A Problem We Must Not Ignore
June 7, 2004
By Gov. Howard Dean M.D.
There are over 43 million Americans who do not have health insurance and the problem is getting worse. Put another way, you could sell out every single game at Yankee Stadium for the next five seasons with only uninsured Americans in attendance.
In the richest, most advanced country in the world, we have to do better. It's simply wrong for sick children to go without seeing a doctor because their parents cannot afford it. It is wrong for a woman to find out she has late-stage breast cancer, because she couldn't afford a mammogram. It is wrong for seniors to have to choose between prescriptions they need and putting food on the table. Above all, it is wrong for America to be the only industrialized country in the world that does not guarantee in one way or another, that all Americans can afford adequate healthcare.

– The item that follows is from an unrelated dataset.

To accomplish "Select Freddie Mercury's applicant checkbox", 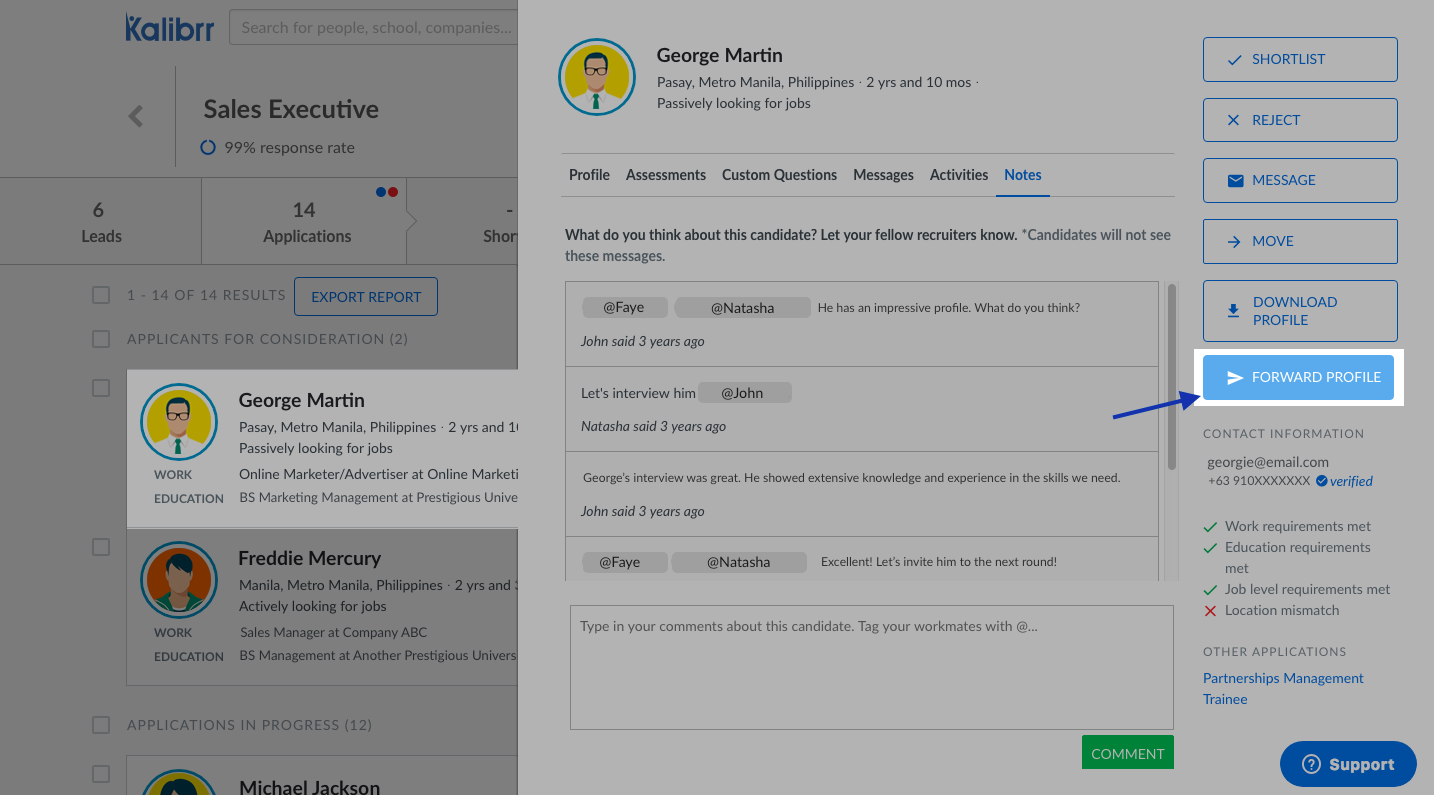I will coord(101,547).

This is not just a social problem but an economic problem as well. According to the Institute of Medicine, The United States spends $35 billion every year to treat people with no insurance, while the economy loses between $65 billion and $130 billion in productivity.

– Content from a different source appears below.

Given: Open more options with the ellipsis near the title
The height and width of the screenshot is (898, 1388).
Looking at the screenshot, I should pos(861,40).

Health care costs for workers have been gone up by 50 percent in the last three years. In fact, costs are rising at four times the rate of inflation. Middle class families are paying more than they can bear.

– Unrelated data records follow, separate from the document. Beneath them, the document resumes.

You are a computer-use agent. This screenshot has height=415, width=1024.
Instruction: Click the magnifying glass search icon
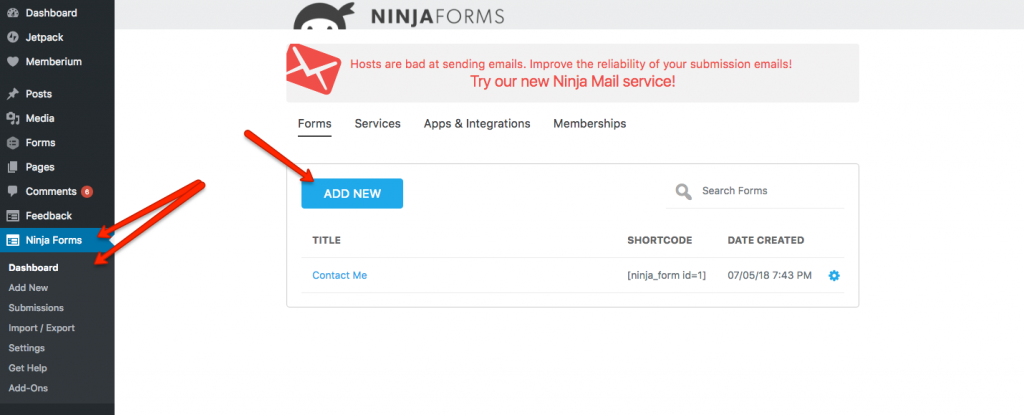[683, 191]
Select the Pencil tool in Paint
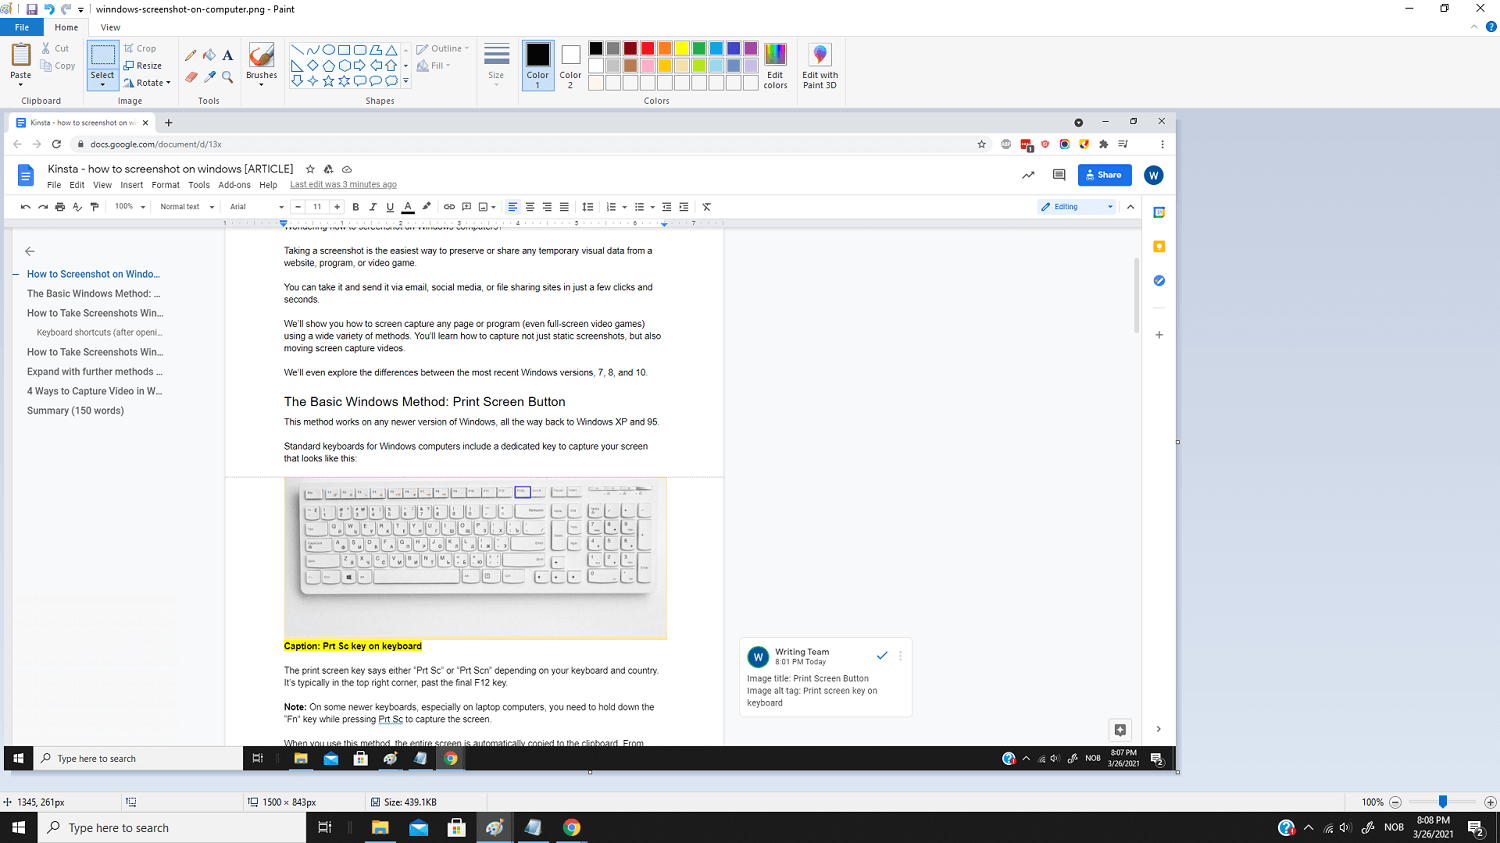Image resolution: width=1500 pixels, height=843 pixels. point(190,55)
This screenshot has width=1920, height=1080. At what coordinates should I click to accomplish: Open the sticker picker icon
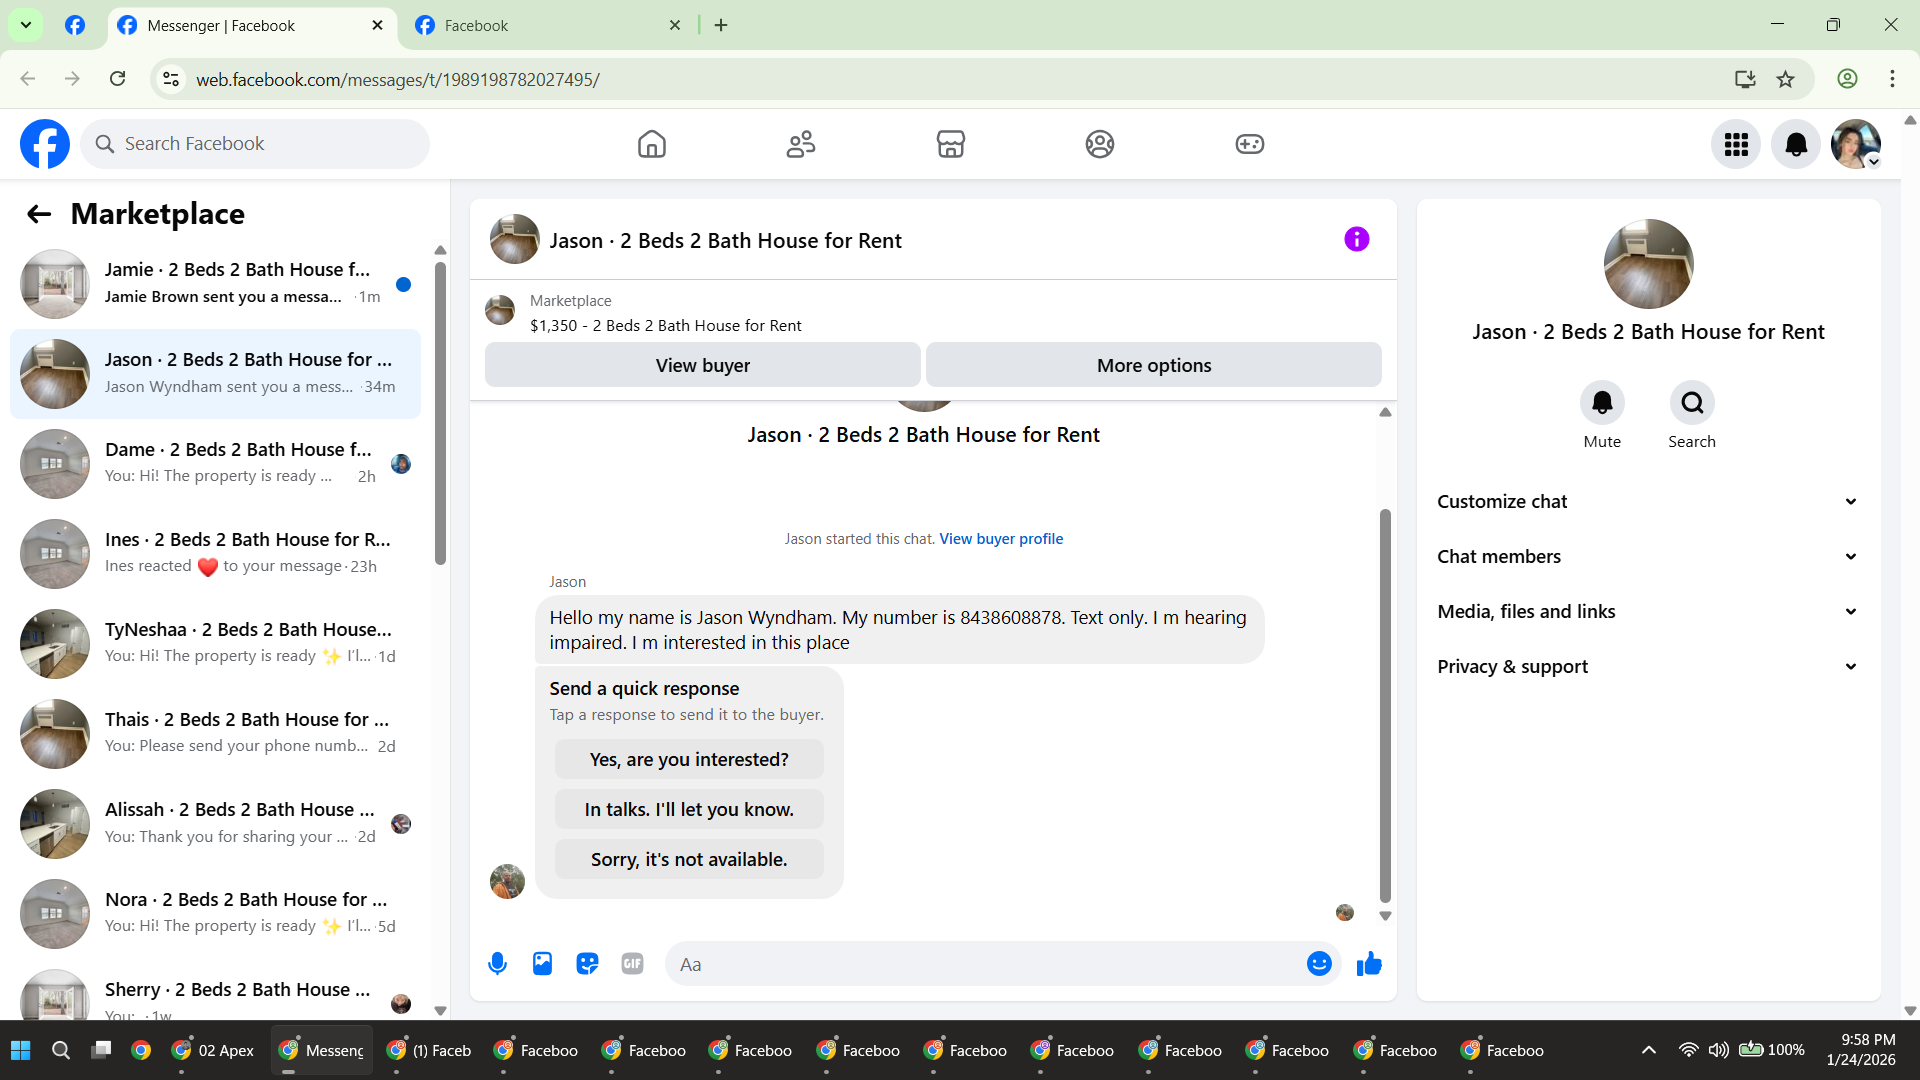tap(587, 964)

For the last six years, nothing has been done to address this problem. In fact, the problem has gone from bad to worse with nearly four million more Americans having lost health insurance in this time period. In addition, Families USA reports that the President's latest budget would reduce Medicaid funding "by nearly $1 billion in 2005 and by nearly $16 billion" over the next ten years, even as states have been forced to dramatically reduce their low-income health insurance programs. Those million and a half Americans get health care anyway. They simply go to emergency rooms, rack up bills they cannot pay and then the hospitals are forced to shift the cost to insurance companies which raise premiums for the people that are actually insured.
We also have the spectacle of the $540 billion Medicare prescription bill paid for by American taxpayers which sends more of our dollars to HMOs, pharmaceutical companies and insurance companies than to our seniors. We have 500,000 children and one million adults who have been kicked off Medicaid as the disastrous increase in the federal deficits are passed along in the form of service cuts and higher taxes to state and local governments.
We can do better than this. America can no longer afford to pretend this problem does not exist. As a doctor and former governor, I know there are no easy answers; however, the current course we are on is setting the health care system up for complete collapse. After all, the British, French, Germans, Canadians, Spanish, Greeks, Japanese, Irish, Italians, Israelis, Dutch, Swedes, Norwegians, Finns and even the Costa Ricans have health insurance for all their people. So should we.
Howard Dean, former governor of Vermont, is the founder of Democracy for America, a grassroots organization that supports socially progressive and fiscally responsible political candidates.